Chemphyschem 2016 17(18):2799-2803


  1. After the acquisition period, if the magnetization still has not gone back to the equilibrium position, does it still generate an FID? If so, for conventional HMBC, why not just increase the acquisition time by 1s and completely remove the relaxation delay? This seems like it should give the same experiment time but maybe better signals.

    1. If the magnetisation has not returned to equilibrium after acquisition and the relaxation delay on the next scan it will contribute to the signal but it will not give maximum signal. If you imagine the magnetisation is 30o from the +z-axis, applying a 90o pulse will push it beyond the xy-plane. Resolving that magnetisation into two vectors, one along the -z-axis and the other in the xy plane will give you signal in the xy plane, but it will be smaller than what you would have got had you started aligned along the +z-axis. Also, the portion of the magnetisation that resolves to the -z axis will experience the pulses in the rest of the pulse sequence and may end up getting moved to a position where it creates detectable signal. This is a particular problem in COSY experiments where a short relaxation delay leads to artifacts that look like an extra, steeper diagonal that runs from bottom left, to top middle, then bottom right. In this case strong gradients can be used to remove the unwanted magnetisation and thus the artifacts.

      Increasing the acquisition time and reducing the relaxation delay is definitely an option. The drawback of increasing the acquisition time is that after a certain point (1.2 x T2) you no longer increase the signal, you just collect more noise. I typically set the acquisition in 2Ds to acquire 4k points because this keeps the processed data to an easily manageable size, but as computers have become more powerful this is less of a limitation.

  2. For the ASAP-HMBC, will it reduce S/N if the proton is isolated and not coupled to any other proton?

    1. This is a good point that I had not thought of.
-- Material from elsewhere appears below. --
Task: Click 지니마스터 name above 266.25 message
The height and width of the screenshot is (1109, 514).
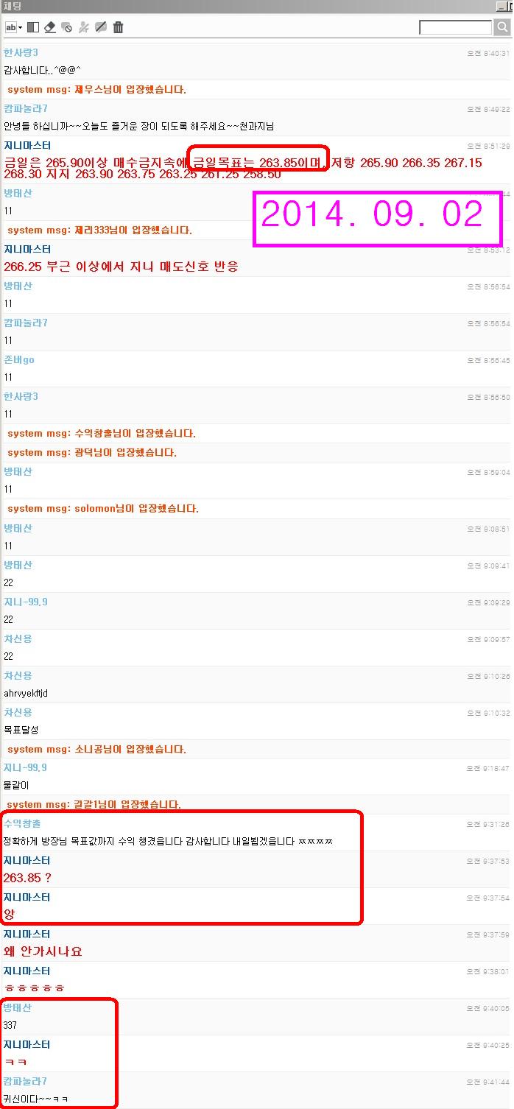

When I compared a standard HMBC to an ASAP-HMBC there were differences in peak intensities which I thought might be due to different T1s, but differences in ability to transfer polarization may be responsible as well. I will have to look at my comparison spectra again to see if that makes sense.

  3. For ASAP-HMBC, if a proton is adjacent to other protons but with very small coupling constants, will the TOCSY spin-lock efficiently help the recovery of its magnetization? I’m asking since I vaguely remember TOCSY is able to see correlations with very small couplings better than COSY.

    1. I suspect that the size of the coupling doesn't matter very much. If you look at the "Polarization Sharing" section in the Kupce and Freeman paper referenced in the post they say the TOCSY mixing is "mediated by the scalar coupling", but "is a superposition of several sinusoids." I think that as long as the period is short enough to avoid presaturation you'll be OK. Kupce and Freeman and Furrer recommended a spinlock of 40ms, while Ndukwe et al used 25ms. I have used 25ms.